第1話 クロス・チェイン
プレイヤーキラーとか嫌いな人はご遠慮ください。
2020年に発売されたVRMMOゲーム『ドミネートカオス・オンライン』
プレイヤーの脳波をダイレクトに反映する、最先端のテクノロジーによって、プレイヤーは視覚、聴覚、感覚の全ての五感を感じることのできる、真のヴァーチャルリアリティゲームを実現した。
ヘッドギアに埋め込まれたセンサーが、プレイヤーの脳波を直接刺激するそのゲーム機は、僕達に本当の仮想現実を実感させてくれた。
ゲームの世界設定は、オーソドックスな中世のヨーロッパをイメージさせる、剣と魔法のファンタジーの世界で、プレイヤーはその仮想世界にもう一人の自分を作り出し、冒険の旅に出る。
旧世代のRPGを凌駕する、そのリアルなグラフッィクと体感システムは非現実な世界を、まるで本物の現実世界のように体感させてくれた。

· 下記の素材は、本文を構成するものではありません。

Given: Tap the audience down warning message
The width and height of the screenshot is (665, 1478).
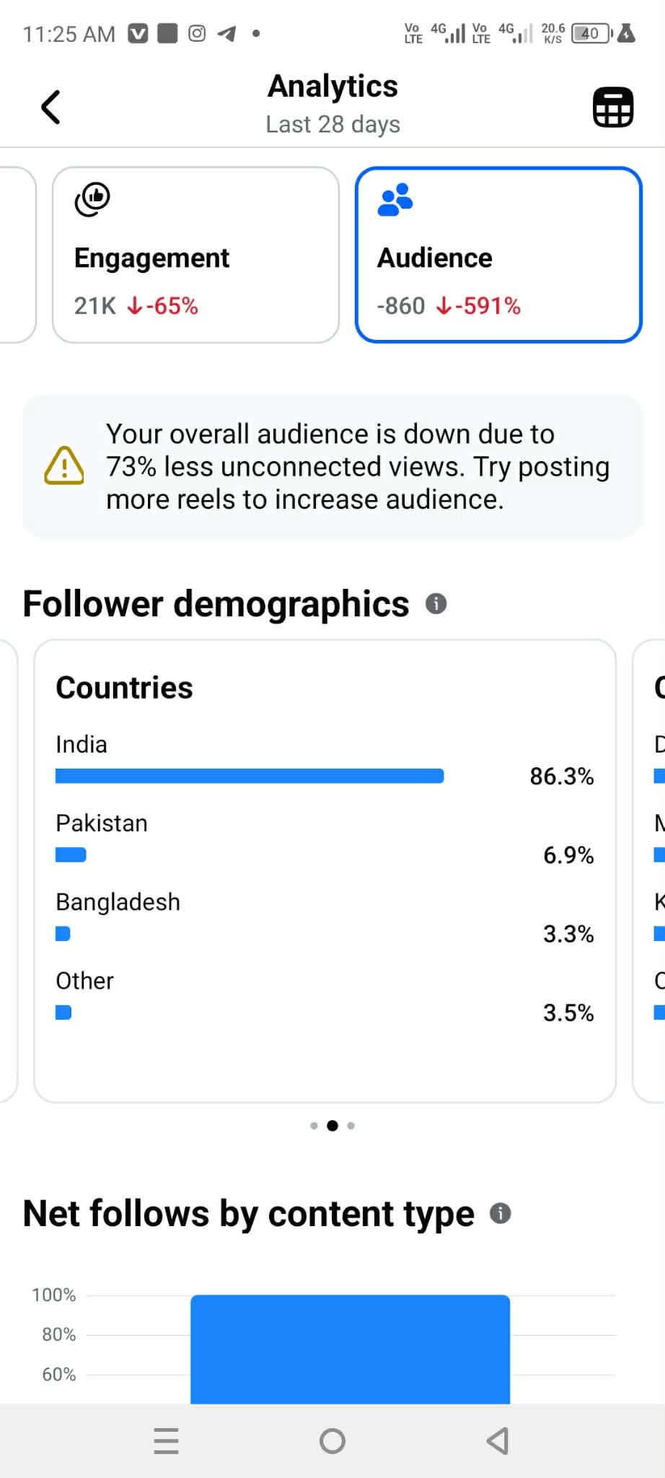Looking at the screenshot, I should pyautogui.click(x=358, y=466).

世界中のゲーマー達が、この最先端ゲーム機にこぞって飛びついた。
しかし、わずか数日でこのゲーム『ドミネートカオス・オンライン』は、発売禁止となる。
致命的なバグが発覚したからだ。
あまりにもリアルなVRMMOの世界が、プレイヤーに与えたのは胸が躍るような冒険の世界の体験だけではなかった。
ゲームの世界で受けるダメージが、現実のプレイヤーにも痛みをダイレクトに痛感させた。
細かい事はよく分からないけど、プラシーボ効果っていうらしい。
ゲームの世界で受けた苦痛、そして死が、現実のプレイヤーの精神と脳にも影響を与える仕様となっていた。
つまり、『ドミネートカオス・オンライン』の世界で受けた苦痛は、現実のプレイヤーにも同等に近いの苦痛を与え、脳に障害を、精神に崩壊をもたらす、危険なゲームだったって事だ。
発売禁止になって、新聞やニュースの一面を飾ったこの『ドミネートカオス・オンライン』というVRMMOだが、ニュースになっても製作会社は明らかにされなかった。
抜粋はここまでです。